Judge orders US border agents to improve arrest documentation
US District Judge Jennifer Thurston's ruling says identical forms failed to show reasonable suspicion in California operation
ANKARA
A federal judge has ordered US border agents to comply with documentation requirements for immigration stops, finding their records insufficient to justify recent detentions, according to Courthouse News Service on Wednesday.
US District Judge Jennifer Thurston said agents failed to adequately document reasonable suspicion during a July 2025 enforcement action at a Home Depot in Sacramento, California. Agents used nearly identical I-213 forms to support detentions and arrests, which the court found lacked individualized facts.
Thurston had previously ruled in April 2025 that agents must not detain individuals without reasonable suspicion of immigration violations or make warrantless arrests without probable cause of flight risk. Her latest order reinforces that directive, requiring agents to provide detailed narrative reports explaining the basis for each stop.

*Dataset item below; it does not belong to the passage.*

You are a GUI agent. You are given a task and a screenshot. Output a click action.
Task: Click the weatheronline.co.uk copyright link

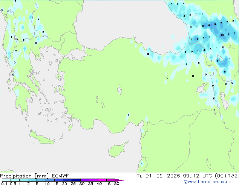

The case stems from a lawsuit by United Farm Workers challenging “Operation Return to Sender,” which targeted immigrants in California’s Central Valley. The union alleges agents relied on broad assumptions about ethnicity, location, and occupation rather than specific evidence.
The judge noted that unprovoked flight alone does not establish reasonable suspicion and said the agents’ reports failed to bridge that gap.
Thurston ordered agents to sign and date reports attesting to their accuracy and include specific facts supporting their actions.